EXERCISE BRIEF: Pictures aside, the data must be reproduced exactly.

(Data items)
══════════════════════════════

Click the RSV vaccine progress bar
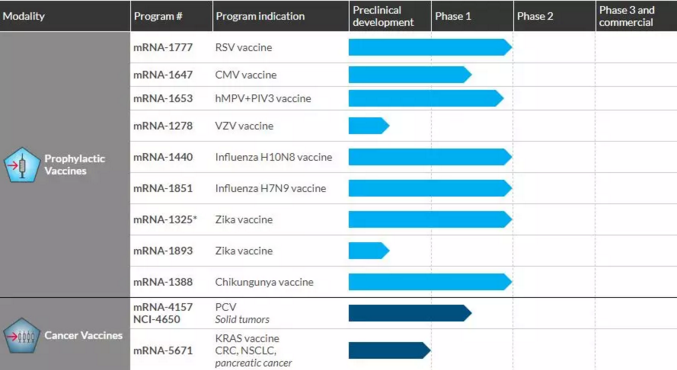 (430, 47)
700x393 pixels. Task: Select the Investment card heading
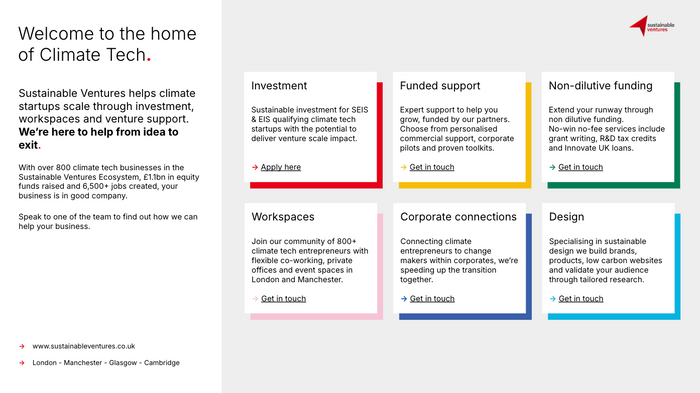click(279, 86)
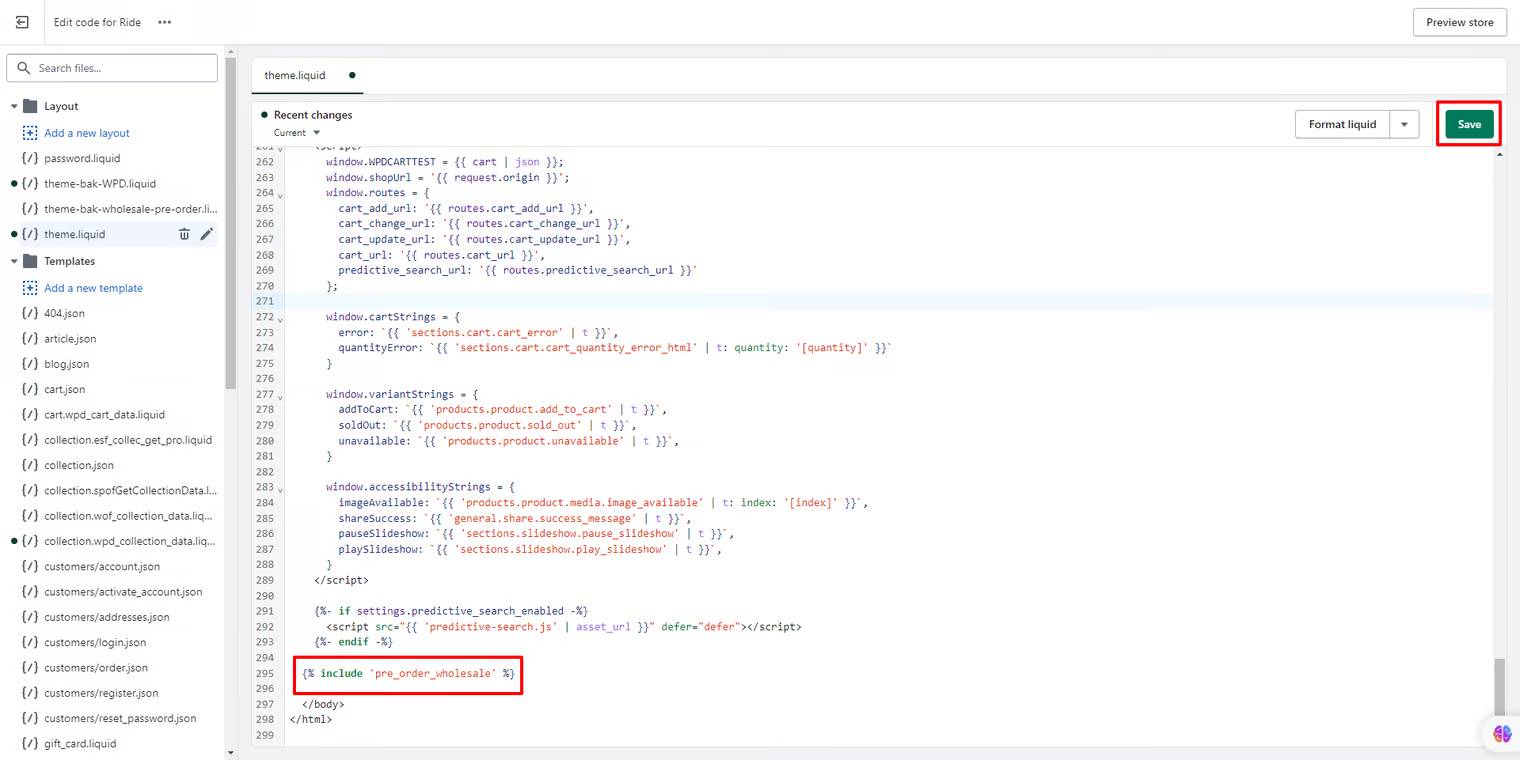Rename theme.liquid using the pencil icon
This screenshot has height=760, width=1520.
(207, 234)
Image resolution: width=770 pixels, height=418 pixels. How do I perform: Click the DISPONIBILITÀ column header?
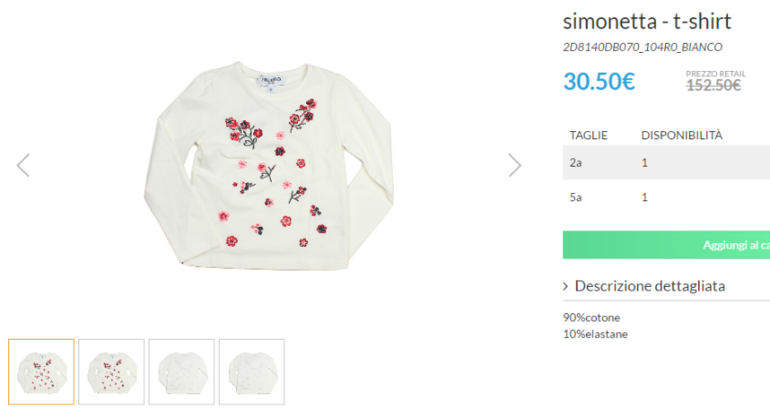tap(681, 135)
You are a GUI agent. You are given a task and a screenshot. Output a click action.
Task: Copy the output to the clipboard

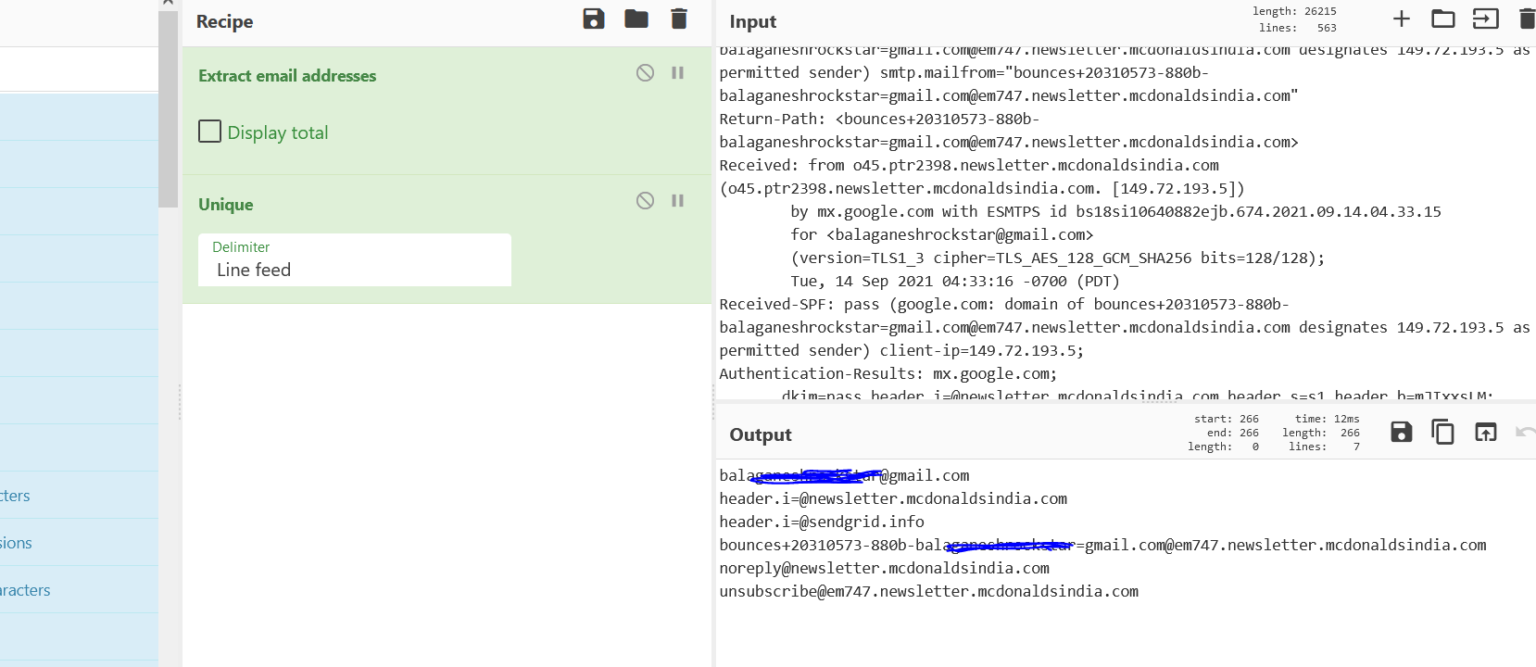pos(1443,432)
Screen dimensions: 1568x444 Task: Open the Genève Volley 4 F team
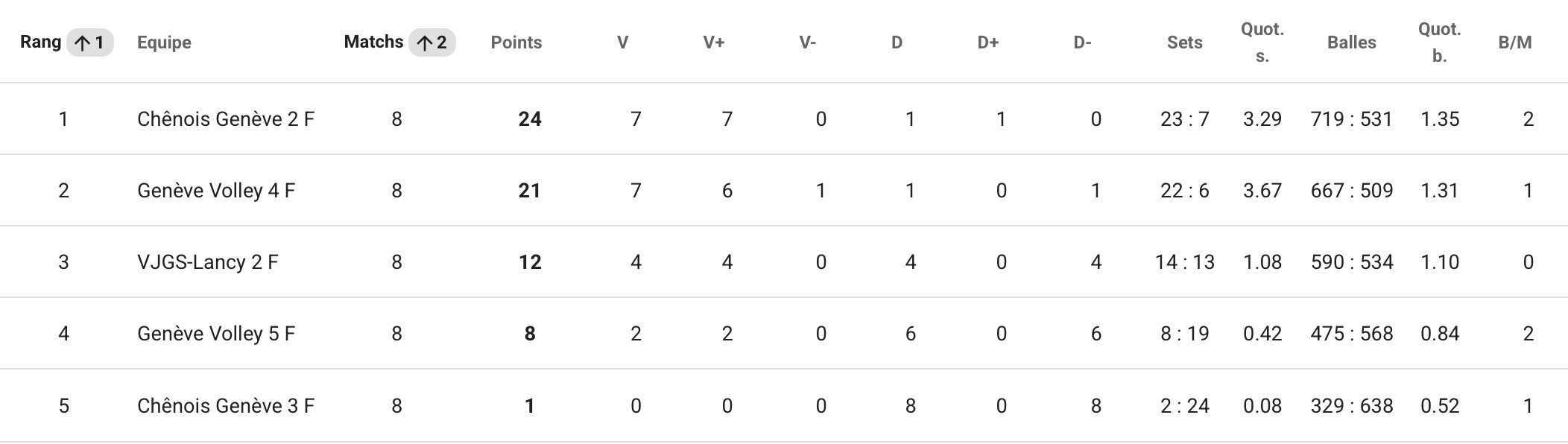(216, 191)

══════════════════════════════

FINAL ANSWER:
Click the RSV vaccine progress bar
 (430, 47)
700x393 pixels. Task: Select the Investment card heading
click(279, 86)
Rename theme.liquid using the pencil icon
This screenshot has height=760, width=1520.
(207, 234)
Image resolution: width=770 pixels, height=418 pixels. How do I perform: Click the DISPONIBILITÀ column header?
tap(681, 135)
You are a GUI agent. You are given a task and a screenshot. Output a click action.
Task: Copy the output to the clipboard

pos(1443,432)
Screen dimensions: 1568x444 Task: Open the Genève Volley 4 F team
(216, 191)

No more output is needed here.